Despite increased investment and broad experimentation, most AI initiatives in the insurance industry still struggle to scale.

The reasons are well understood: Fragmented or siloed data often prevents organizations from training robust models or generating useful insights. Legacy IT systems create integration roadblocks, making it difficult to embed AI tools into real-time workflows. Even when pilots show promise, unclear or inconsistently tracked metrics make it hard to quantify results and justify further investment. And without strong governance frameworks—including oversight of model risk, accuracy, and compliance—many insurers hesitate to expand AI beyond small-scale tests.

These constraints prevent even high-potential pilots from advancing and keep AI from becoming the transformative business accelerator it promises to be. To move beyond the pilot stage, insurers must address these foundational roadblocks head-on.

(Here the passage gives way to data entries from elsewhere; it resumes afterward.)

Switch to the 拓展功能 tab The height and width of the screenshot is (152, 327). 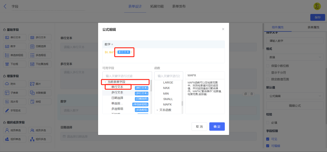point(157,6)
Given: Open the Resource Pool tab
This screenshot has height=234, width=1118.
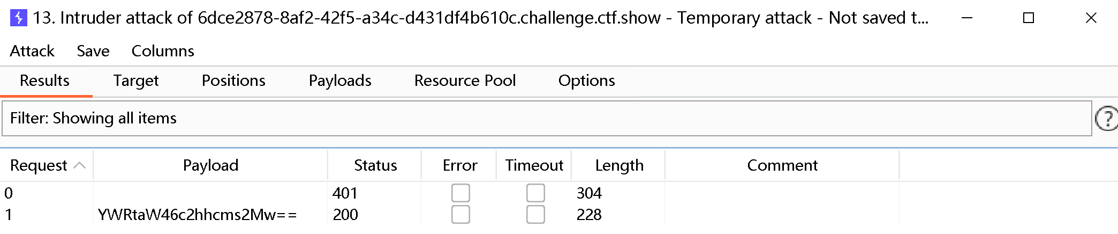Looking at the screenshot, I should click(x=465, y=81).
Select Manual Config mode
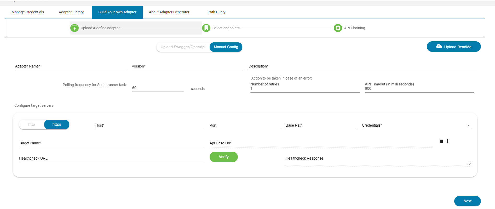The width and height of the screenshot is (495, 209). click(226, 47)
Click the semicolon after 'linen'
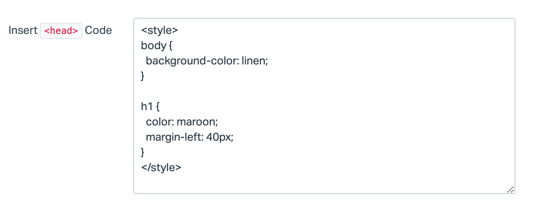The width and height of the screenshot is (534, 211). pyautogui.click(x=267, y=61)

A major contributing factor is the disconnect between teams: business leaders, data scientists, and IT departments often operate in silos. As a result, the capabilities of AI tools can diverge from the practical needs of those on the front lines.

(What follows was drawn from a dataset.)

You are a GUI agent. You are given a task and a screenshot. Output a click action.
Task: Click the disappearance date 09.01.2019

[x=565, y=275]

In short, without the right focus, infrastructure, cross-functional alignment, and governance in place, even the most innovative AI use case risks stalling before it can deliver enterprise value.

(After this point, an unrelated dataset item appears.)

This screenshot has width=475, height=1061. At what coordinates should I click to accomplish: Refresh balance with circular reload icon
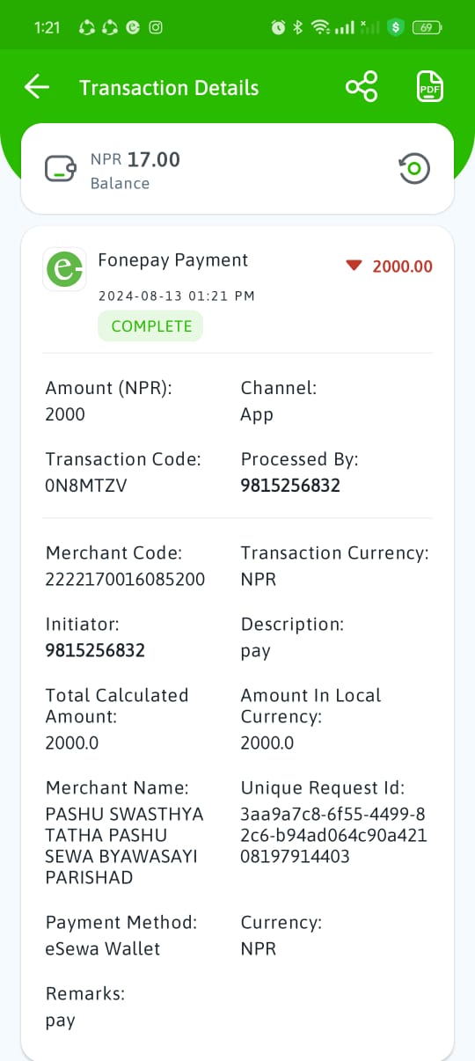coord(414,168)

Unlocking Value: What AI Success Looks Like

Insurers that are scaling AI effectively tend to share three defining characteristics:

First, they target and focus on high-impact business problems that are directly tied to operational pain points—whether it’s accelerating submissions, streamlining claims triage, or improving pricing accuracy. These aren’t experimental side projects; they are targeted initiatives aimed at real inefficiencies that affect business performance. When these efforts deliver quick wins, they build internal confidence, strengthen stakeholder buy-in, and create momentum for scaling AI more broadly across the organization.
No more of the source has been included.